WHAT YOU ARE ASKED TO DO :: Arrange the lines below as a Markdown table with the columns Row and Line, numbering each line and skipping any blank ones. Leave the pictures out of the answer.

GIVEN ENTRIES ::

········

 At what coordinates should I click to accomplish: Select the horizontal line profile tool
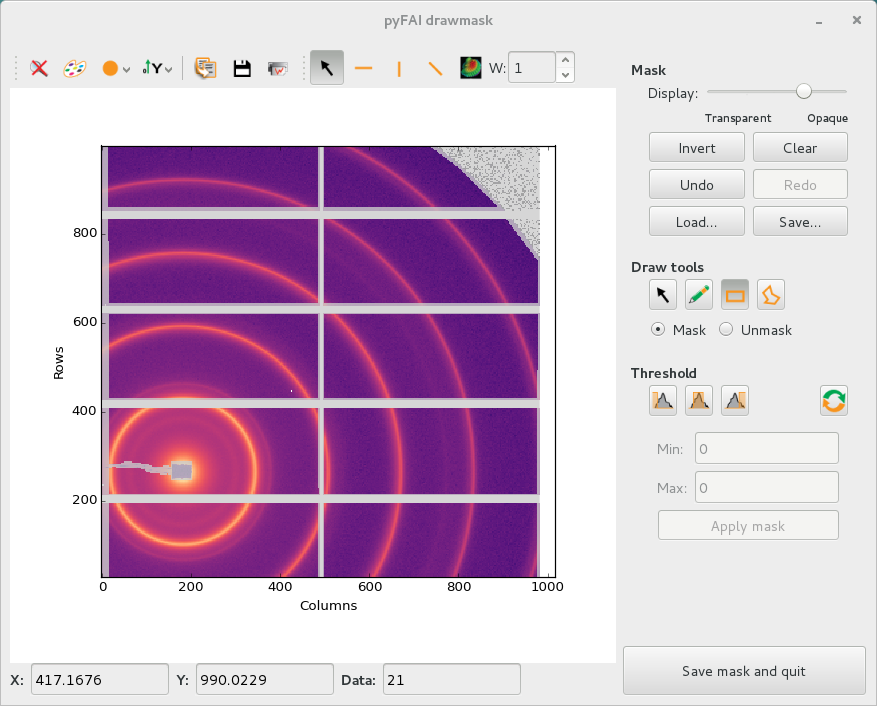click(364, 68)
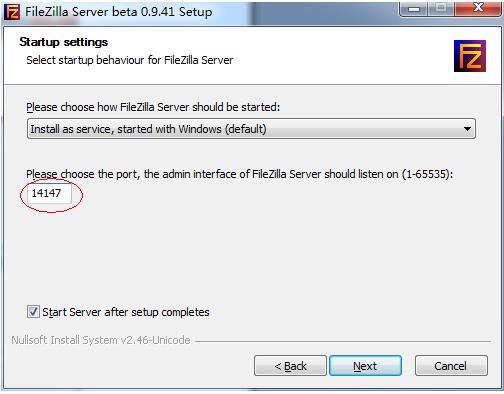Expand startup type list via its black arrow
504x394 pixels.
pyautogui.click(x=467, y=129)
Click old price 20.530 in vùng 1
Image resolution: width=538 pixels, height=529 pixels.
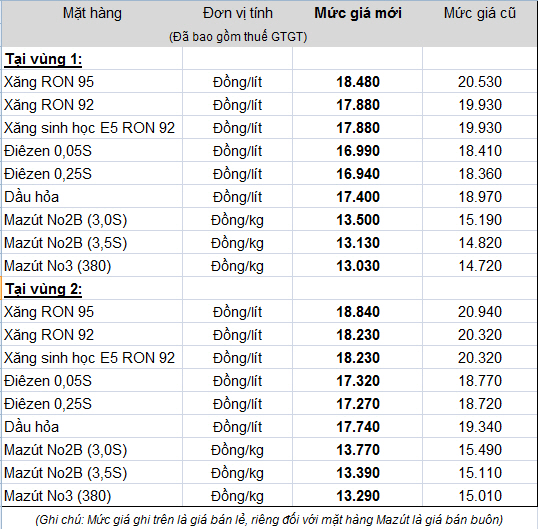pos(480,82)
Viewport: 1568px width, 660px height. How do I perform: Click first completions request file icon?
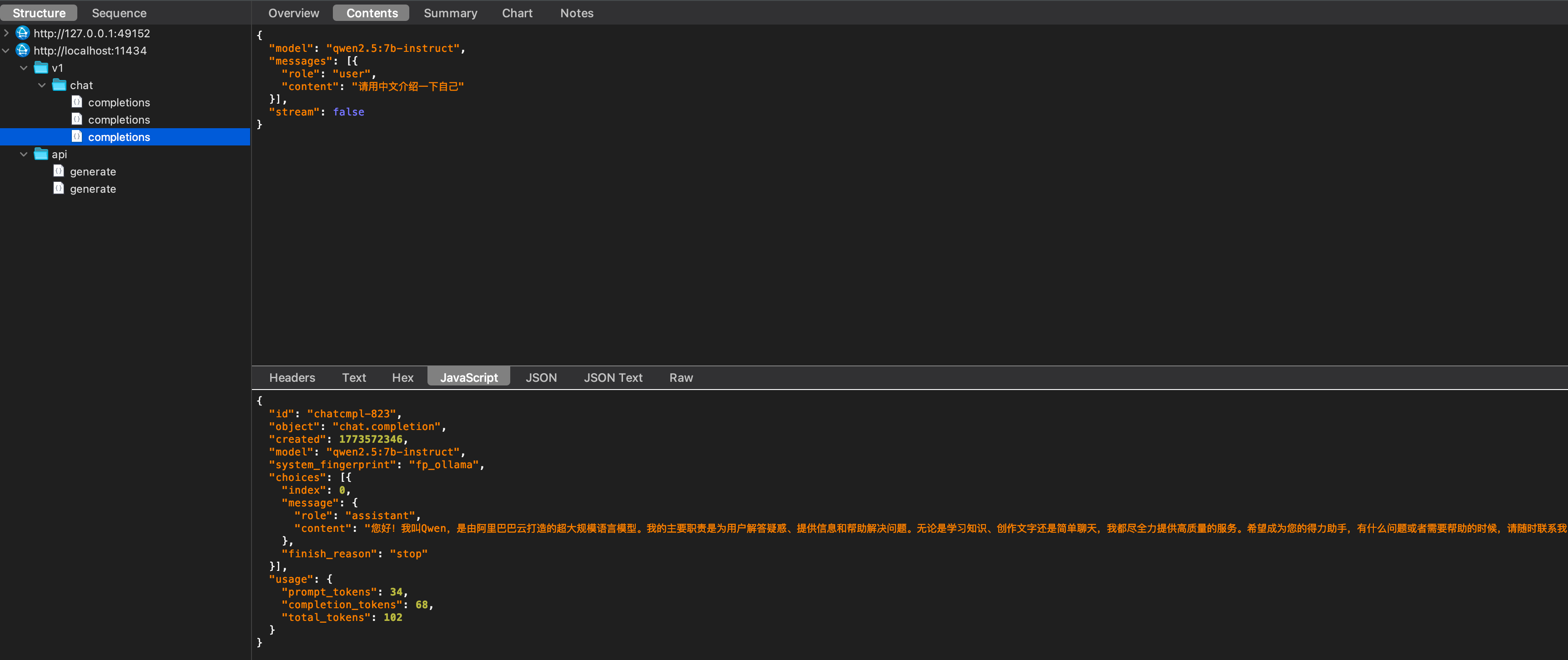[x=77, y=101]
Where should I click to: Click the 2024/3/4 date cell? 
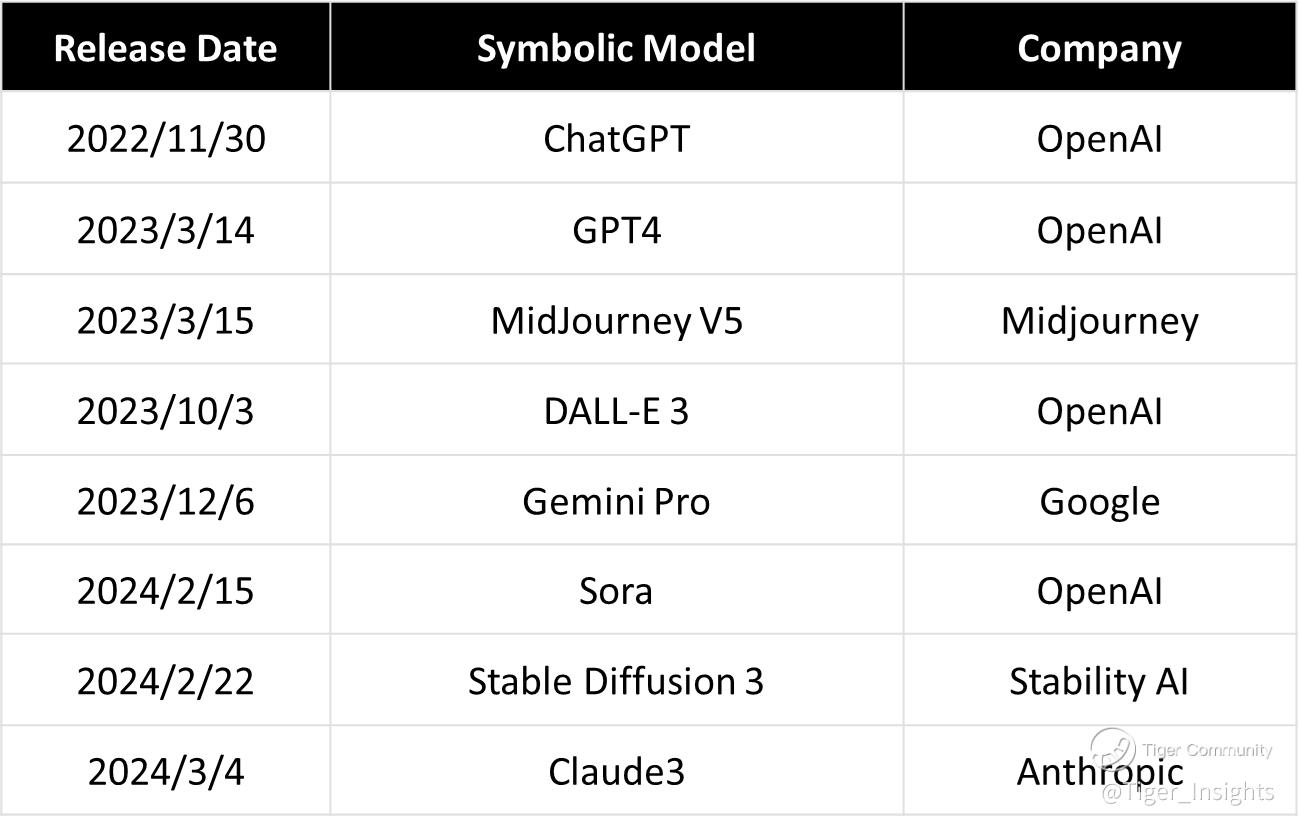(166, 772)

········

ANSWER ::
| Row | Line |
|---|---|
| 1 |  At what coordinates should I click to accomplish: Select the horizontal line profile tool |
| 2 | click(364, 68) |
| 3 | Expand startup type list via its black arrow |
| 4 | 504x394 pixels. |
| 5 | pyautogui.click(x=467, y=129) |
| 6 | Click old price 20.530 in vùng 1 |
| 7 | Image resolution: width=538 pixels, height=529 pixels. |
| 8 | pos(480,82) |
| 9 | Viewport: 1568px width, 660px height. How do I perform: Click first completions request file icon? |
| 10 | [x=77, y=101] |
| 11 | Where should I click to: Click the 2024/3/4 date cell?  |
| 12 | (166, 772) |